La Via Crucis nei venerdì di Quaresima
Dopo l’avvio liturgico di ieri, il programma proseguirà nelle prossime settimane con una serie di appuntamenti che coinvolgeranno le diverse realtà parrocchiali. Ogni venerdì di Quaresima, alle ore 21, nel chiostro delle Cappuccine si terrà la Via Crucis, animata a turno dalle comunità del territorio.

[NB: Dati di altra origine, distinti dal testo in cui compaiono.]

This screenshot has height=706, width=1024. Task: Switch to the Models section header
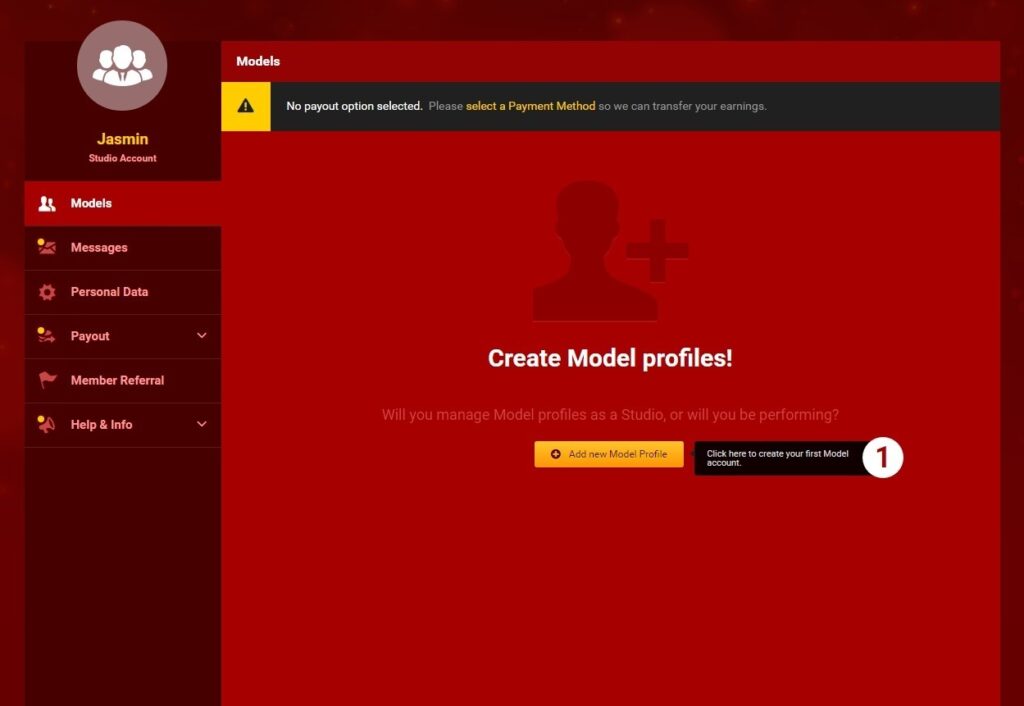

Il primo appuntamento, il 20 febbraio, sarà curato dalle parrocchie di Santa Maria delle Grazie, San Michele Arcangelo e San Francesco. Il 27 febbraio sarà la volta delle parrocchie di Santa Maria Maggiore e Santa Maria Nova, mentre il 6 marzo l’animazione sarà affidata alla parrocchia della Cattedrale. Il 13 marzo la Via Crucis sarà guidata dai giovani e il 20 marzo dalle suore, in un cammino condiviso che intende esprimere l’unità e la corresponsabilità pastorale.
La celebrazione penitenziale prima della Settimana santa
Il percorso quaresimale culminerà venerdì 27 marzo con la celebrazione penitenziale e le confessioni individuali in programma alle ore 21 presso il santuario della Madonna delle Grazie. Sarà un’occasione privilegiata per accostarsi al sacramento della Riconciliazione e prepararsi spiritualmente alla Pasqua, nel segno della misericordia e del rinnovamento interiore.
L’unità pastorale del centro storico propone così un itinerario scandito dalla preghiera, dall’ascolto della Parola e dalla conversione del cuore, invitando tutti i fedeli a vivere con intensità il tempo forte della Quaresima.